(Provided entries)

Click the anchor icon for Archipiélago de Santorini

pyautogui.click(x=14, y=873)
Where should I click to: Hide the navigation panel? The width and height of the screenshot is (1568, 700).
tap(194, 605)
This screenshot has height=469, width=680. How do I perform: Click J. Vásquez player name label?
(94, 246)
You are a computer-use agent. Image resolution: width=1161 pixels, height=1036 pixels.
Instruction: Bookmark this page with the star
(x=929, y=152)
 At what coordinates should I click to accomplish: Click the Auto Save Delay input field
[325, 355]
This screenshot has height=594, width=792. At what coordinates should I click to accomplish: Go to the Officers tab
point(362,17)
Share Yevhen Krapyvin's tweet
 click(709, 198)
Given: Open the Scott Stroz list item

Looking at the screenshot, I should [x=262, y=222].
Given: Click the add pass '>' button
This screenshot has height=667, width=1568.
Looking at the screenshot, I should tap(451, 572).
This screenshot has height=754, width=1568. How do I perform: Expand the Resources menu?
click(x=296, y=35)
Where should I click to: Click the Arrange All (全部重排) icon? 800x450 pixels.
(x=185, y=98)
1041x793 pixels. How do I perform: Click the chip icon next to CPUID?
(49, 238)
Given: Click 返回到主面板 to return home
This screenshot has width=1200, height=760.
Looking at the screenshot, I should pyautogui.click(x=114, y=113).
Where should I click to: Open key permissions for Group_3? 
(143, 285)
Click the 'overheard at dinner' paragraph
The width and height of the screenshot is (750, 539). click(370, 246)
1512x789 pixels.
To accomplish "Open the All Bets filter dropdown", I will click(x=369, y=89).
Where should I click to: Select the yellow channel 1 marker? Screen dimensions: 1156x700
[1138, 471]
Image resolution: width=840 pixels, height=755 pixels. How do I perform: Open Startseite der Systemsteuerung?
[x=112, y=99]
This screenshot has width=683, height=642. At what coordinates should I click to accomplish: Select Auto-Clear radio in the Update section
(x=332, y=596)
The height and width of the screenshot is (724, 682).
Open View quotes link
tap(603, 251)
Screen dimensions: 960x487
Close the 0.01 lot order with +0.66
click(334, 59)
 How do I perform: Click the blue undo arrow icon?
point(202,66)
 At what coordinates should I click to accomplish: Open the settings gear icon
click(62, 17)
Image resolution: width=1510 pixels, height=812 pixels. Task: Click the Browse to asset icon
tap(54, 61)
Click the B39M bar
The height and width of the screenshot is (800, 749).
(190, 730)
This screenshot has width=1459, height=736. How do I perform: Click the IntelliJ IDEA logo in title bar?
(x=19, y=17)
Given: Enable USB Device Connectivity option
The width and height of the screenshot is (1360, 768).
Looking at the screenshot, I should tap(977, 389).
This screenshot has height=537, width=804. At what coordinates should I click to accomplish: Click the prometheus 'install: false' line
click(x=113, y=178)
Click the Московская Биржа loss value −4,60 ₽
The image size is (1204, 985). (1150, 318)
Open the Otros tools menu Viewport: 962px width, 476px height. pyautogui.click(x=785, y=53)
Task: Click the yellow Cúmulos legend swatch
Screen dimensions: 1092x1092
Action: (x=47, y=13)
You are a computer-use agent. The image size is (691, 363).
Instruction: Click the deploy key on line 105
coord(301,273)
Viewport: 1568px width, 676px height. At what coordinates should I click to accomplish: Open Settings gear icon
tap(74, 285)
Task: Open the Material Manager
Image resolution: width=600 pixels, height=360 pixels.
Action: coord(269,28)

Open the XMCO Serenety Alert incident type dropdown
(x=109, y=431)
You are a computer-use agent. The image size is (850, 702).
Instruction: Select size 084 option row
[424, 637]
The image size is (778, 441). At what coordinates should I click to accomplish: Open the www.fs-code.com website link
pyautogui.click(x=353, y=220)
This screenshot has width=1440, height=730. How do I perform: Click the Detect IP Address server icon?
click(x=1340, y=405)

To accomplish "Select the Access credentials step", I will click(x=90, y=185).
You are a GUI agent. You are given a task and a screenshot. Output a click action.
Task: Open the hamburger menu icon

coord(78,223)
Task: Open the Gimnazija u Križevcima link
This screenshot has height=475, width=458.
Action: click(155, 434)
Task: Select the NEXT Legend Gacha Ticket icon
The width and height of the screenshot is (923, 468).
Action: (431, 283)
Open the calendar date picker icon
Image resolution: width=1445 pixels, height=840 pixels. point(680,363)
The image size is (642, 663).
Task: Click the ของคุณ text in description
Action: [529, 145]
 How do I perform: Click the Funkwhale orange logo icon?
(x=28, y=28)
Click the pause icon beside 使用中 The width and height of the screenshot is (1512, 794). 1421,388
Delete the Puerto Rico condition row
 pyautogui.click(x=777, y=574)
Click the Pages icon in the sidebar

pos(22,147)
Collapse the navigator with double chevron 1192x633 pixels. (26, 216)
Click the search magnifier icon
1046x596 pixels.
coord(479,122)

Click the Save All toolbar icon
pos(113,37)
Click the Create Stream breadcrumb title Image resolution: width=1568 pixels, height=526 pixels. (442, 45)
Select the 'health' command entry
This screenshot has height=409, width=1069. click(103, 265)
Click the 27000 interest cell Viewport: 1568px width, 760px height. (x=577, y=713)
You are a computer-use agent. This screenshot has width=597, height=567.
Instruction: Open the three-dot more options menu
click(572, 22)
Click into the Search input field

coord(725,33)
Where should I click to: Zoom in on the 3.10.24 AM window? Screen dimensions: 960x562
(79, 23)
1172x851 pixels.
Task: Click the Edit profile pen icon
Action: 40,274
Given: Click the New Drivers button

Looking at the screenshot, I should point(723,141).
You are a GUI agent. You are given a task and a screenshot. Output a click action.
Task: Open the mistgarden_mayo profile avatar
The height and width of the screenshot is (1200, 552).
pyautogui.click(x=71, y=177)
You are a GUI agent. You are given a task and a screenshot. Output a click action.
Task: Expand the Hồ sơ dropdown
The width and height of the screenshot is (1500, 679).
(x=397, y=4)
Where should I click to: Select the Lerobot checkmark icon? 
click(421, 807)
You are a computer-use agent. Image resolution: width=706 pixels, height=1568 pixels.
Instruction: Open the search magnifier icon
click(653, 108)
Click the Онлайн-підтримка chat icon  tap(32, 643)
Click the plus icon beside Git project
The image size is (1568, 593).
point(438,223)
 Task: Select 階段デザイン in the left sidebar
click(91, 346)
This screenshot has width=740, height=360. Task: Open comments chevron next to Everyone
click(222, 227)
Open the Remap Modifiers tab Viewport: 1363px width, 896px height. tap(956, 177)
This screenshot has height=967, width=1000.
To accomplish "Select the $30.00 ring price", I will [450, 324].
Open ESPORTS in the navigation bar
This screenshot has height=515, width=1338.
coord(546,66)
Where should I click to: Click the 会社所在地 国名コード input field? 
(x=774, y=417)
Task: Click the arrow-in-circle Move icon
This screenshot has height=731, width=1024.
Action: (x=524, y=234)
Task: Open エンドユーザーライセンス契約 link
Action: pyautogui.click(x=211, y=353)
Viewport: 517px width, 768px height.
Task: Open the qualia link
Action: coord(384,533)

(End Provided entries)

(Work required):
Retype the lines above without alteration. The first is the one containing "Task: Click the arrow-in-circle Move icon", and the last is the final line of the data.

(Solution for this exercise):
Task: Click the arrow-in-circle Move icon
This screenshot has height=731, width=1024.
Action: (x=524, y=234)
Task: Open エンドユーザーライセンス契約 link
Action: pyautogui.click(x=211, y=353)
Viewport: 517px width, 768px height.
Task: Open the qualia link
Action: coord(384,533)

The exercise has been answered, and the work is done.